Both the 2N2222A and the 2N3904 do fine with \$I_{\text{C}_\text{Q}}=10\:\text{mA}\$. So let's keep that choice you made for now. The basic layout for the common base design is the following:

schematic

simulate this circuit – Schematic created using CircuitLab

It looks a lot like a common-emitter design, and you can DC-bias it using a very similar approach, but the operation is different. The common-base design takes the capacitor normally used to accept a signal and apply it to the base of a common-emitter and grounds it (or ties it to \$V_\text{CC}\$.) With a large enough value for \$C_1\$, \$Q_1\$'s base is effectively tied to ground from an AC perspective. Now, the input signal is moved from the base to the emitter, via the usual DC-blocking capacitor, and the output signal is taken from the collector (as it would also have been with a common-emitter design.)

*Parts of the exercise*
a. Echo the common-base amplifier passage, starting with "simulate this circuit" and going on through "a common-emitter design.)".
b. Do these statements agree with the common-base amplifier passage? Answer yes or no for each, and quote the deciding words. (i) In the common-base design, the input signal is applied to the base. (ii) A common-base design can be DC-biased with an approach much like the one used for a common-emitter design. (iii) The output signal is taken from the collector.
The listing has no connection to the common-base amplifier passage.

*Collected data*
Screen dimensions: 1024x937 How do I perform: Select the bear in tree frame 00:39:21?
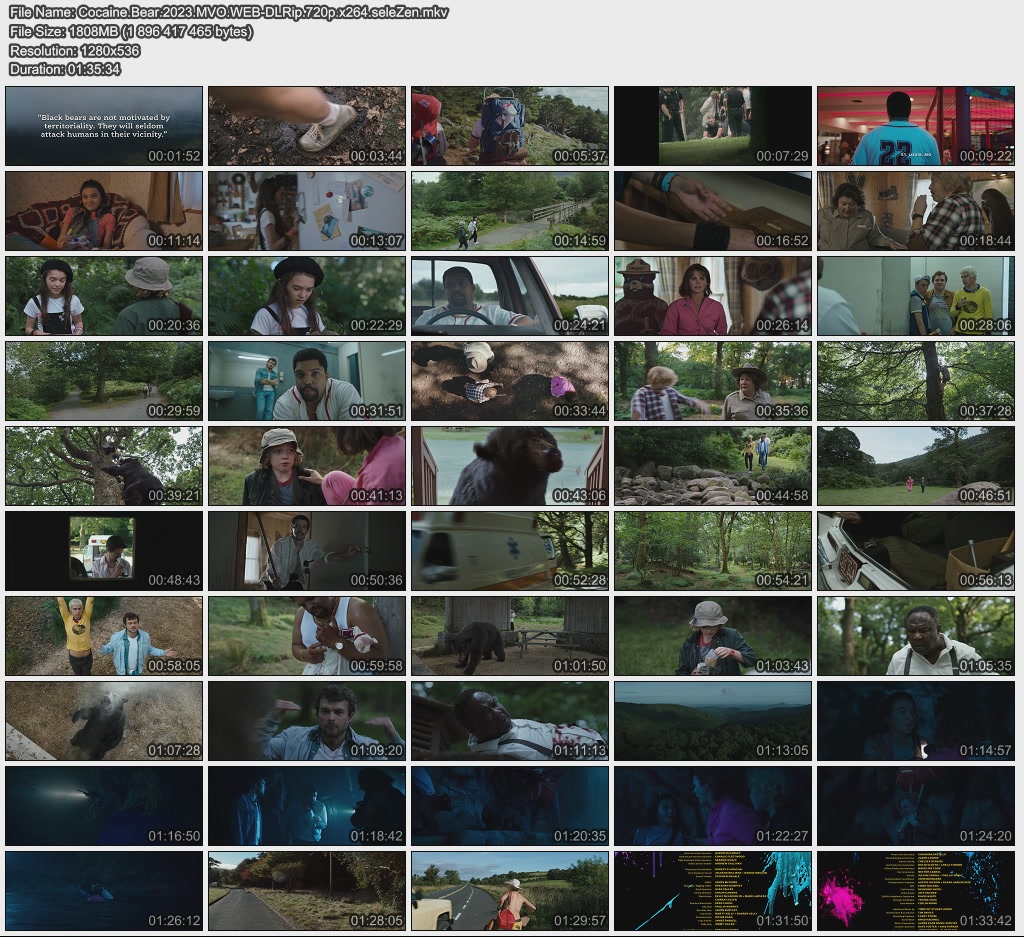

*Per-task answers*
a.
simulate this circuit – Schematic created using CircuitLab

It looks a lot like a common-emitter design, and you can DC-bias it using a very similar approach, but the operation is different. The common-base design takes the capacitor normally used to accept a signal and apply it to the base of a common-emitter and grounds it (or ties it to \$V_\text{CC}\$.) With a large enough value for \$C_1\$, \$Q_1\$'s base is effectively tied to ground from an AC perspective. Now, the input signal is moved from the base to the emitter, via the usual DC-blocking capacitor, and the output signal is taken from the collector (as it would also have been with a common-emitter design.)

b.
(i) No: "the input signal is moved from the base to the emitter"
(ii) Yes: "you can DC-bias it using a very similar approach"
(iii) Yes: "the output signal is taken from the collector"